> [What this exercise asks]
1 – Please swap "vegetable garden" for "flower garden" and write out the asthma care article from "Editorial Staff" to "backyard vegetable garden.".
2 – In the asthma care article, by what percentage were emergency department visits reduced among patients helped by the Chronic Lung Disease Program?

> [Page extract]
*** Block opens ***

Asthma care at home cuts hospital visits



A special kind of teamwork and visits by clinicians to patients’ homes is helping to keep those with chronic lung problems out of the hospital.

Editorial Staff
Communications & Public Relations Team


A special kind of teamwork and visits by clinicians to patients’ homes is helping to keep those with chronic lung problems out of the hospital.

Nurse Practitioner D. Richard Allison helps patient Neng Vue learn how to operate his oxygen canister so he can still get out to his backyard vegetable garden.

That’s no small task in Fresno County where one in five people have asthma and even more have chronic lung diseases. Exacerbated by air pollution levels that are among the highest in the country, emergency departments at Community Medical Centers’ hospitals and elsewhere see dozens of people daily in respiratory distress. Sometimes the home visits turn up easy fixes that make big differences, said D. Richard Allison, a nurse practioner with Community Regional Medical Center’s Chronic Lung Disease Program.
 

One women kept showing up for appointments short of breath with dangerously low oxygen levels, when the Allison and his team visited her home they realized she wasn’t using her oxygen tank. “The distributor had been dropping off tanks at her home for two years and she didn’t know how to use them,” Allison said. So the team taught her how and when to use her oxygen tank and put up a list of medications with pictures and easy-to-follow directions right where she sees it every day. Now she’s breathing easier.
 

Among the more than 400 patients helped so far by the Chronic Lung Disease Program, emergency department visits were reduced 79% and hospitalizations were reduced 65%, saving an estimated $1.17 million a year on hospital care. An estimated $35 million is spent in Fresno County annually on hospital costs for those with asthma, according to Central California Asthma Collaborative.

During home visits, staff tests pulmonary function, checks for proper inhaler and medication use and assesses psychosocial needs. “We also test the ambient air in their homes to look for asthma triggers,” such as pets, mold in a swamp cooler, or proximity to highways and dusty farm fields, said Pulmonologist Vipul Jain, associate professor with UCSF and medical director for the program. “It makes patients feel special that we came to their home.”

*** Block closes ***

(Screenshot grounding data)
*** Block opens ***

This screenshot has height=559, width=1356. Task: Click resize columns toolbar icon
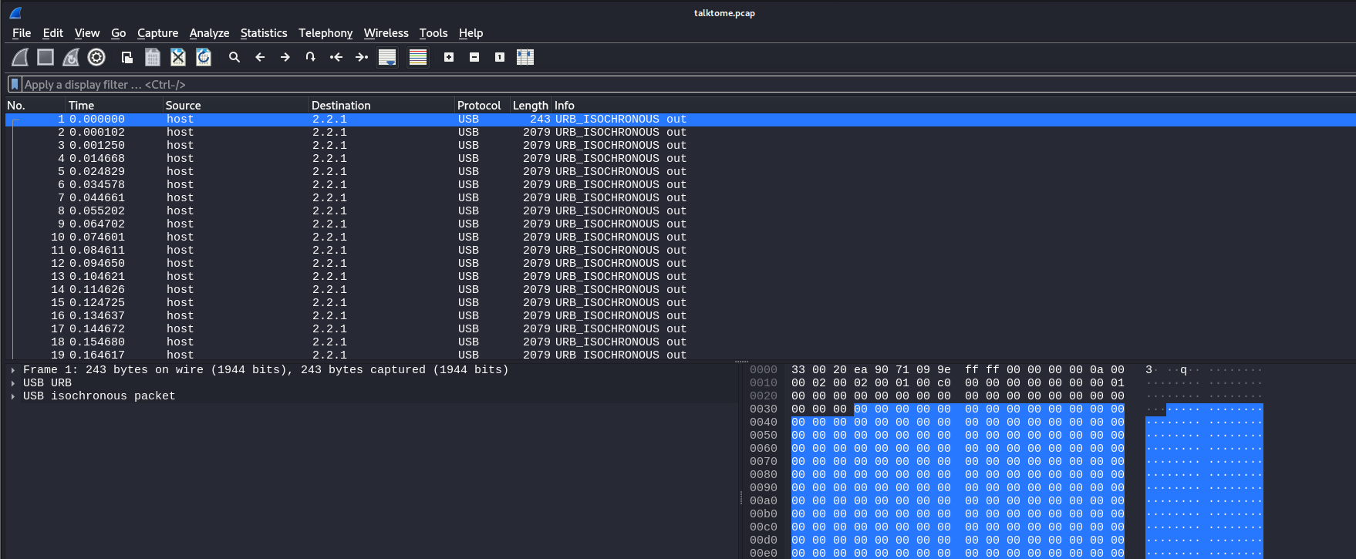coord(525,57)
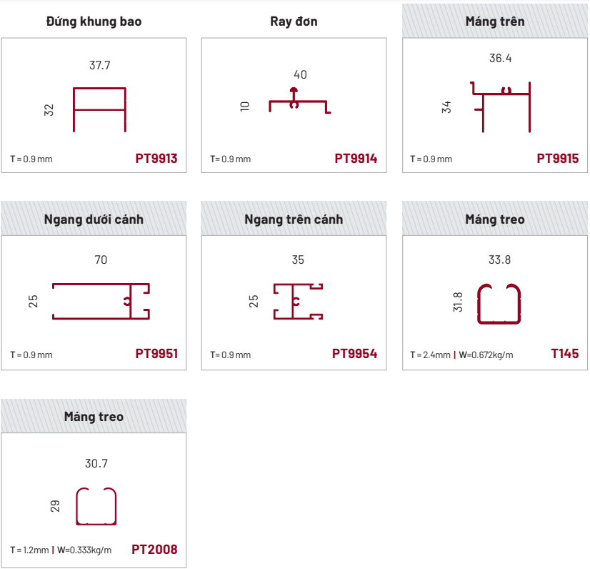Click the PT9951 profile cross-section drawing
This screenshot has height=569, width=590.
101,301
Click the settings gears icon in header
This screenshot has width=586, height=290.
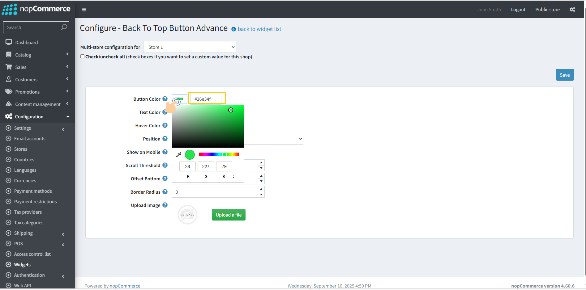tap(572, 10)
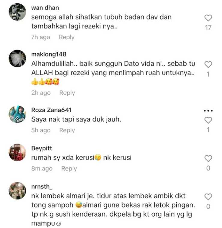Open Beypitt's avatar image
Screen dimensions: 222x228
[x=17, y=152]
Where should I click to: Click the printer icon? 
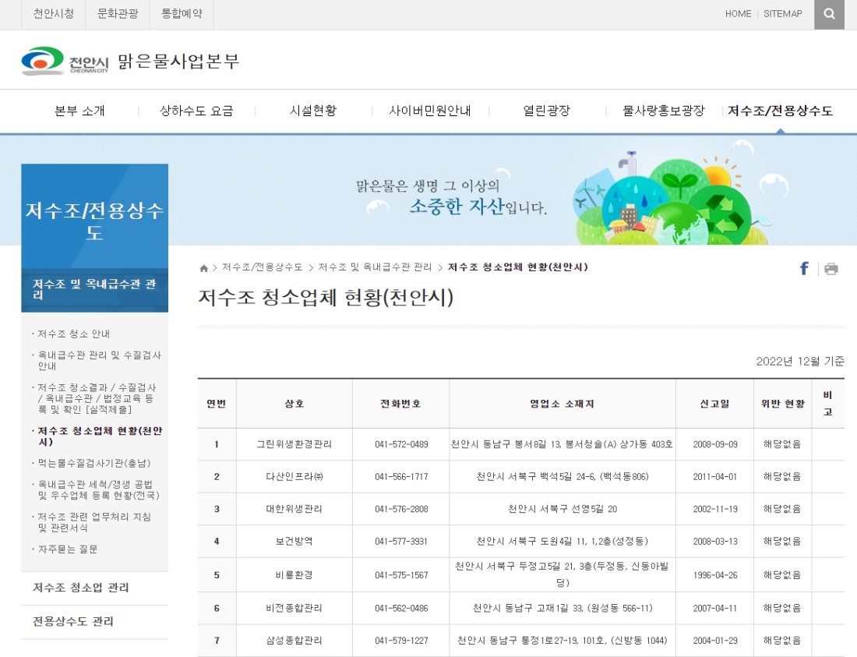click(x=831, y=270)
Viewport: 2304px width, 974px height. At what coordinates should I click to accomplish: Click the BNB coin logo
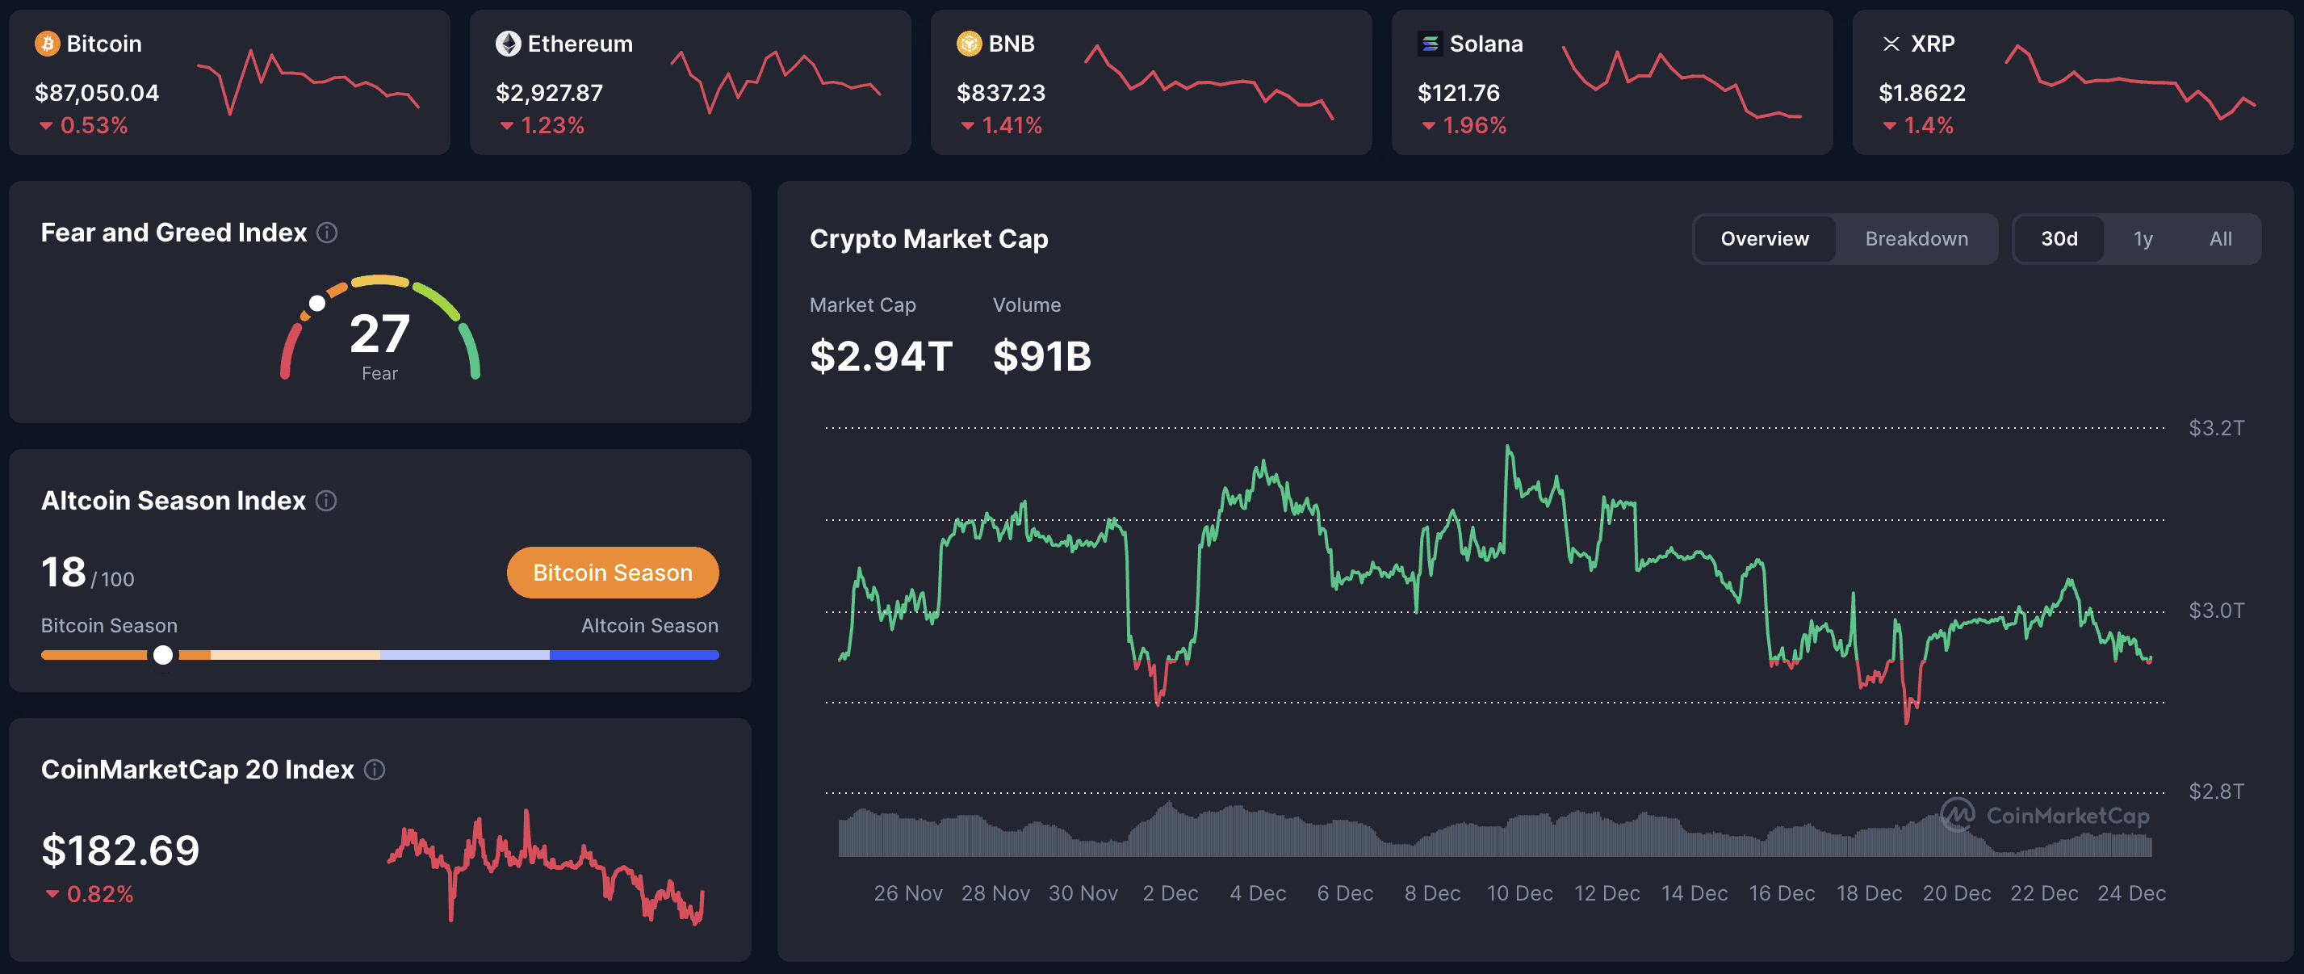click(969, 43)
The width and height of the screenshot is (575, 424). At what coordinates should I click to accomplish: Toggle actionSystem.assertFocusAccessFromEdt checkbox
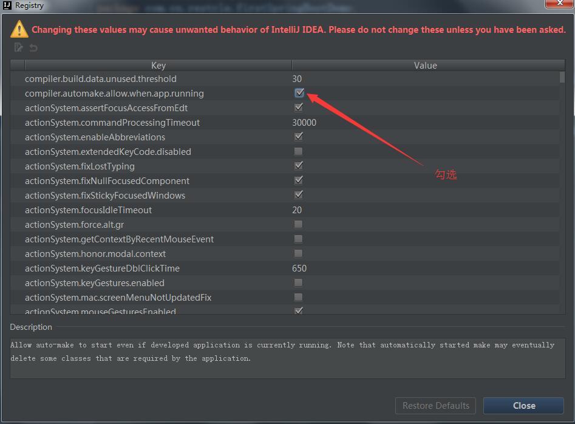point(299,108)
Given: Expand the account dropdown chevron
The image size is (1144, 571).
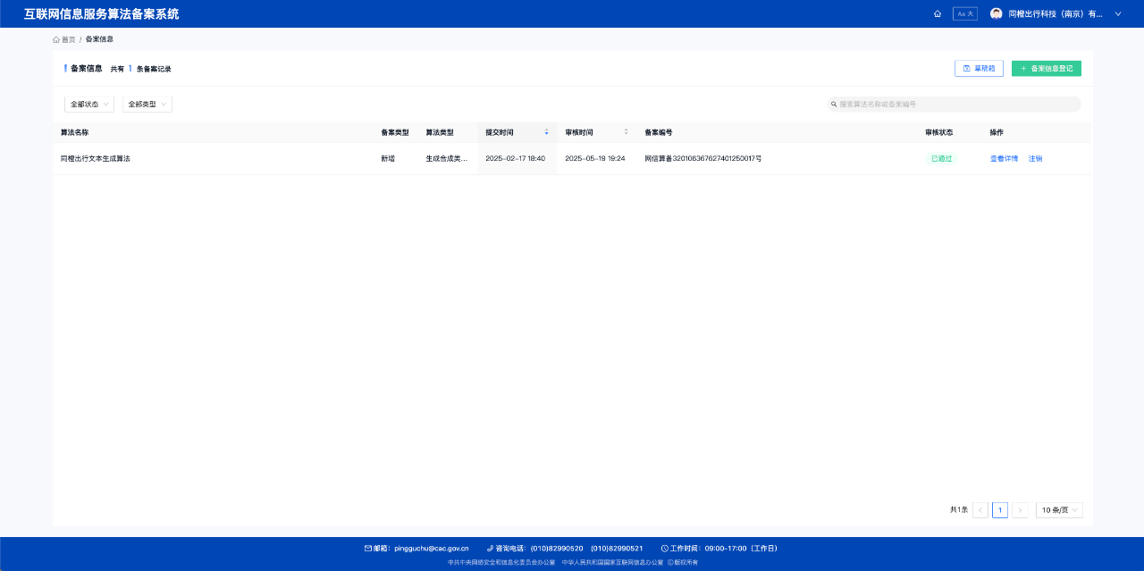Looking at the screenshot, I should 1117,14.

*** Block closes ***

> [Solved problems]
1 –
Editorial Staff
Communications & Public Relations Team


A special kind of teamwork and visits by clinicians to patients’ homes is helping to keep those with chronic lung problems out of the hospital.

Nurse Practitioner D. Richard Allison helps patient Neng Vue learn how to operate his oxygen canister so he can still get out to his backyard flower garden.

2 – 79%